10 de julho de 2026
Geral

Jovem de 23 anos relata que, apesar da ajuda, não consegue deixar o vício

Luiz Beltramin
| Tempo de leitura: 2 min

Quem não sabe para onde olhar, tampouco se tem algum futuro, é M., de 23 anos. Usuário de crack há três anos, o rapaz, que entrou no mundo do vício por curiosidade e acabou prisioneiro dele, diz que não consegue se livrar da fissura que sente ao tentar ficar longe da droga. "Minha família já fez o máximo por mim. Mas sou eu que tenho que querer", assume. "Até tenho ajuda, mas a abstinência não dá limite. Vai dando calafrio e tenho que sair atrás", acrescenta.

Após passar por várias internações, ele diz se render ao submundo da cracolândia e testemunha o caráter heterogêneo de quem frequenta o Centro para se drogar. "É aqui onde se concentra a maioria, é onde corre", especifica. "Até senhores idosos agora frequentam o mundo da perversidade. Eles procuram meninas para fazer programas, homens de 50, 60 anos. Usam crack junto com elas", aponta o rapaz, admitindo alguns pequenos furtos.
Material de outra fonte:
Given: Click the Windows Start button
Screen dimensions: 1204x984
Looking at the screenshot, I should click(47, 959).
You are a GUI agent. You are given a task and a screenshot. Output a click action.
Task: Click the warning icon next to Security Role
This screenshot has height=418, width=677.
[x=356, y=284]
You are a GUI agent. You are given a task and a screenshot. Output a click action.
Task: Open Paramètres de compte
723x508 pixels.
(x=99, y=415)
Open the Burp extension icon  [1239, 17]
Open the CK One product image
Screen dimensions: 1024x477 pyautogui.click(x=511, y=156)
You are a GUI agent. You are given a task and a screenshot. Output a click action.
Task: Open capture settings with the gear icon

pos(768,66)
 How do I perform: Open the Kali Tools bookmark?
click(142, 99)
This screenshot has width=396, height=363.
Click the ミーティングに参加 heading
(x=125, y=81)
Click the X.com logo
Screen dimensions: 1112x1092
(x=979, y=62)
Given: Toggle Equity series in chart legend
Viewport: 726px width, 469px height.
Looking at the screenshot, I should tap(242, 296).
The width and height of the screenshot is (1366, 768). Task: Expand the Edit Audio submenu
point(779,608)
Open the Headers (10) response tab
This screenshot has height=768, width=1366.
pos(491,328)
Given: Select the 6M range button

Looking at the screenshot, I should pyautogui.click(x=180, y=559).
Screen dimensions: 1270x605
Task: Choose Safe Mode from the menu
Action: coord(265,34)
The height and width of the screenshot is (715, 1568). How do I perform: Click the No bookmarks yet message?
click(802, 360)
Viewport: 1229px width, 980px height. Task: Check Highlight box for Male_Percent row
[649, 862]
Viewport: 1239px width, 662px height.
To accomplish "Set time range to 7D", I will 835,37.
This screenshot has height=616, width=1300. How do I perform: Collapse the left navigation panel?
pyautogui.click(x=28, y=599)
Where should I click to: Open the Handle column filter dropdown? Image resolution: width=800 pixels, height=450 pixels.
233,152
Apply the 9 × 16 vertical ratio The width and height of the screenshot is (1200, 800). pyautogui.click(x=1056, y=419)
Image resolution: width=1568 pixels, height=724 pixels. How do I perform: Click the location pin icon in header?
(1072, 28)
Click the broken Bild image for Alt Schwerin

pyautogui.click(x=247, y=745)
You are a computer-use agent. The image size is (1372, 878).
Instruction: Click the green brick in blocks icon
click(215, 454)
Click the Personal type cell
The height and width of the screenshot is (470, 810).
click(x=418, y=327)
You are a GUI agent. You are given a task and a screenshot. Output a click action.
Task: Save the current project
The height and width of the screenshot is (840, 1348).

M. tem ensino médio completo e diploma de diversos cursos profissionalizantes, incluindo webdesigner. Após trabalhar com carteira assinada, ele conta como faz para sustentar o vício, morando na rua. "Não gosto de furtar, prefiro mandear (olhar carro, na gíria). Assim posso comer e manter o vício", afirma o jovem, que esteve prestes a se tornar pai recentemente. "Era para eu ter um filho, mas há dois meses ela (sua companheira) perdeu. Ela também é usuária. O crack é uma droga maldita, vicia mesmo", admite.

A convivência entre viciados e gente livre da droga e que até tenta ajudar os dependentes se completa, comentam moradores, com um grupo de evangélicos que, semanalmente, vai até o viaduto da Treze de Maio e atraem alguns dos flagelados para cânticos religiosos. M. aprova a iniciativa. "Eu acho bom. É uma forma de distrair, cantando junto com eles".